Extracted records: Begin
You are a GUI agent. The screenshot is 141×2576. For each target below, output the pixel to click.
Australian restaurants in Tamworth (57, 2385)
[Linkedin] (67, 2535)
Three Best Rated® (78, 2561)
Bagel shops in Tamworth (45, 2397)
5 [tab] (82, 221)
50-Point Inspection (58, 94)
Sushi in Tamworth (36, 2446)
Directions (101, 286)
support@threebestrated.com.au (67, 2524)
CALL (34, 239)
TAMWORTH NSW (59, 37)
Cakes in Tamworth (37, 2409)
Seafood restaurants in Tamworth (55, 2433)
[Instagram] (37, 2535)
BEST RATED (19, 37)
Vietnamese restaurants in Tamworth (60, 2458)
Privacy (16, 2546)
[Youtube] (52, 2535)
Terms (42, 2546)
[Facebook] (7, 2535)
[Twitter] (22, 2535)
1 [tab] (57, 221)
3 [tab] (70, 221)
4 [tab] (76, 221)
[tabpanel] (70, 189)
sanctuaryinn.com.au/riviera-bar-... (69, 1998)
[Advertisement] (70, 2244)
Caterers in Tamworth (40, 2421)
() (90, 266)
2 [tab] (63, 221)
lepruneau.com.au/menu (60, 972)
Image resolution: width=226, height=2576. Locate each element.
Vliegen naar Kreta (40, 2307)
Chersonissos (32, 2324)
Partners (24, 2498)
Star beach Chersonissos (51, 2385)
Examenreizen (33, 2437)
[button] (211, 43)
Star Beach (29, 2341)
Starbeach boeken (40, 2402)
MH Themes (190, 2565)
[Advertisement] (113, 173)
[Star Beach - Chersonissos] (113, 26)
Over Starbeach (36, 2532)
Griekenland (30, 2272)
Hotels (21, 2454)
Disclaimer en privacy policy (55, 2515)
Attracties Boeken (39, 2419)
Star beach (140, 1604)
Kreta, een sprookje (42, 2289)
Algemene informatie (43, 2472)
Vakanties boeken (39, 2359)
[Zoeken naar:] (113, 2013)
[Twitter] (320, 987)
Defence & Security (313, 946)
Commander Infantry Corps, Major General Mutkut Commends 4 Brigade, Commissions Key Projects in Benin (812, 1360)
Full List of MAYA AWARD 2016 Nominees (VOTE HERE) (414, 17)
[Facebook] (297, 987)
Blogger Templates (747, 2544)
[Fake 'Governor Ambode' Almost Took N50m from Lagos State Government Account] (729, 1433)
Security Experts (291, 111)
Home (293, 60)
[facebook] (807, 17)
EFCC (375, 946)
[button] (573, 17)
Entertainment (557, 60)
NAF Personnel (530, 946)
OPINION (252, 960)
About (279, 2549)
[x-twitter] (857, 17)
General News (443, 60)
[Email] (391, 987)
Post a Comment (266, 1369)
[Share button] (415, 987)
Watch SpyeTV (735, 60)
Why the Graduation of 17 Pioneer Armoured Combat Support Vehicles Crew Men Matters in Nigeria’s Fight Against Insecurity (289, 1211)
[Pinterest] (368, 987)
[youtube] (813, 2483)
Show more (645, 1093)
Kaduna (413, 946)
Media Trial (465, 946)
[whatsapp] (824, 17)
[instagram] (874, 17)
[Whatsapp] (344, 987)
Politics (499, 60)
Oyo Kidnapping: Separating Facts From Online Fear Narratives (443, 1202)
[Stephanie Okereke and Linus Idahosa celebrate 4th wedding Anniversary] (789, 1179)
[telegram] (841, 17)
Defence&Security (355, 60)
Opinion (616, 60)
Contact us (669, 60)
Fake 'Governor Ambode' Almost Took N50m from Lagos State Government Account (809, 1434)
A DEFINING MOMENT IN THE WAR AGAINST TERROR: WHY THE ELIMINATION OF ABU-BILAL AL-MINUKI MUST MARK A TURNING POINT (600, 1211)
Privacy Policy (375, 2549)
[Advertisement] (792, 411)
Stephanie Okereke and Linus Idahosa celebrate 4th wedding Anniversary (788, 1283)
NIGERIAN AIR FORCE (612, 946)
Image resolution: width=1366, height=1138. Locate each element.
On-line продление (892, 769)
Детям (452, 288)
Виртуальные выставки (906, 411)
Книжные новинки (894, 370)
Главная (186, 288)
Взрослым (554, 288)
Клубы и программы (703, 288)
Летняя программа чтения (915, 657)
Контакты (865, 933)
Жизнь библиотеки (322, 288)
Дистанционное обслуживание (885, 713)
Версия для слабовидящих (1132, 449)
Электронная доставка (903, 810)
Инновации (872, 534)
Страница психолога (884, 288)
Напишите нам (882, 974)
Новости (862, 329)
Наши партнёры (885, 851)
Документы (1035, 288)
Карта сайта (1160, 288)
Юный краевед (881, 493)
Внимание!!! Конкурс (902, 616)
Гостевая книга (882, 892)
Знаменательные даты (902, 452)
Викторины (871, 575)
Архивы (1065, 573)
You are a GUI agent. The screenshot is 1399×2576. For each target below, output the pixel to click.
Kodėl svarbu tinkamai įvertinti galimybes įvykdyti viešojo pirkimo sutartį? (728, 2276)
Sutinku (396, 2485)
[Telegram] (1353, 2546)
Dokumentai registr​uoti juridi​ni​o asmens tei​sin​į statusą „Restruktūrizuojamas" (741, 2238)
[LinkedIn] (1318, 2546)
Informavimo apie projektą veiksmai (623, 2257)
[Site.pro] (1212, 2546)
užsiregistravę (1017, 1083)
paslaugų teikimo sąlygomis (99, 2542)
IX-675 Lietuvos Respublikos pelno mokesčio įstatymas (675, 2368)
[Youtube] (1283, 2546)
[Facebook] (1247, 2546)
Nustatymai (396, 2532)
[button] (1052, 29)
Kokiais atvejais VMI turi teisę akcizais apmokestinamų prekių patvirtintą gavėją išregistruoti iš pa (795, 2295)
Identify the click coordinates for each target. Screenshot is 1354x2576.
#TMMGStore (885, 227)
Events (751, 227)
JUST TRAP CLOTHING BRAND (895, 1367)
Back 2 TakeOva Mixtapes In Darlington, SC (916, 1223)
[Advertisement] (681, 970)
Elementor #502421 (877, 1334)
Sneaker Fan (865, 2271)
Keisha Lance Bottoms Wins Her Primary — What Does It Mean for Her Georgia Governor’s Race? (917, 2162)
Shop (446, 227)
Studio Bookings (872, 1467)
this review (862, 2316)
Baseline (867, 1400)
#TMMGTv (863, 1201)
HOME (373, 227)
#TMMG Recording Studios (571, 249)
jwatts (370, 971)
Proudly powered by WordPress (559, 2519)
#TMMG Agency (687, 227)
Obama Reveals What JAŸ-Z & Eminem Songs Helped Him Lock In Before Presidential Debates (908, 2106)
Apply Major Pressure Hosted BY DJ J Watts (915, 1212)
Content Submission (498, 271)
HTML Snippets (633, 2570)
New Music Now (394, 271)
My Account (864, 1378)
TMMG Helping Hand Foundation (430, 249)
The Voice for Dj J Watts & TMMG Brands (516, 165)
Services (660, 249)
Extracted records: End
▸ Problem description
Pull every line with "output" from the records.

▸ Response to this task
You are a GUI agent. The screenshot is 141×2576. For each target below, output the pixel to click.
You are a GUI agent. The screenshot is 1399×2576. For each target below, output the pixel to click.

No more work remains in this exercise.